Building in Lisbon, Lisbon District, Portugal

The National Museum of Archaeology, of Doctor Leite de Vasconcelos (Note: Museu Nacional de Arqueologia, do Doutor Leite de Vasconcelos) is the largest archaeological museum in Portugal and one of the most important museums devoted to ancient art found in the Iberian Peninsula. Located in Lisbon, the museum was founded in 1893 by the archaeologist José Leite de Vasconcelos. The museum is located in the western wing of the Jeronimos Monastery where the monks had their dormitory. The museum is built in the Neo-Manueline style and was officially opened in 1906.

The museum is the result of José Leite de Vasconcelos's efforts to create an archaeological museum dedicated to the history of Portuguese people. With the support of the politician Bernardino Machado, a legal decree for the creation of a National Ethnographic Museum was established on 20 December 1893. The museum is the most important centre for archaeological research in Portugal.
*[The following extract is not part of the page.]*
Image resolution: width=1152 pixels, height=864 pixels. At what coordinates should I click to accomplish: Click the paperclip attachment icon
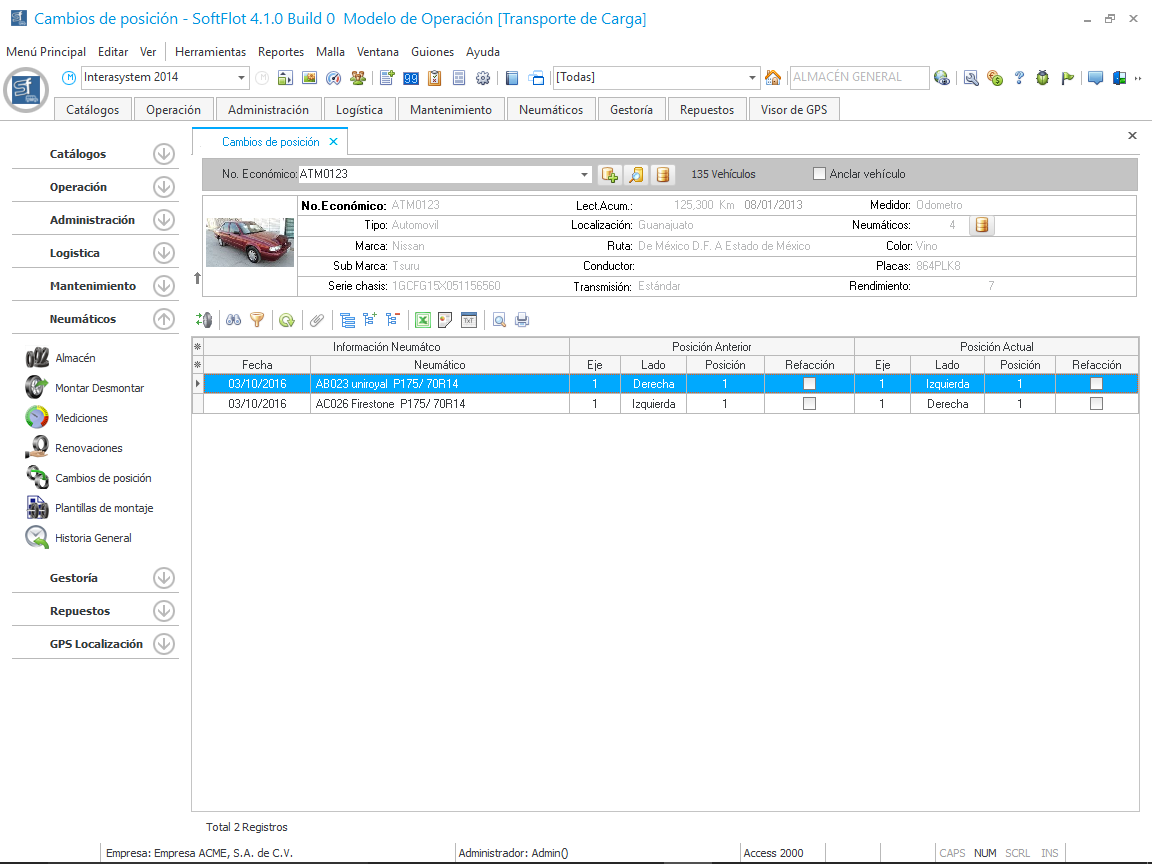[x=316, y=320]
The museum has received the international Genio Protector da Colonia Augusta Emerita prize, awarded by the Foundation for Roman Studies and the Friends of the National Museum of Roman Art in Mérida, Spain.

==Collection==
The museum's archive consists of Leite de Vasocnelos's initial collection and others: either donated to the state, incorporated from other museums or the result of the extensive archaeological explorations carried out by the museum and its staff.

The museum's archive boasts items from over 3,200 archaeological sites and covers over 500,000 years of the Iberian Peninsula's history. It has the biggest collection of Roman mosaics in Portugal and an important collection of Portuguese and African ethnography. The museum's archive is available for consultation via MatrizNet.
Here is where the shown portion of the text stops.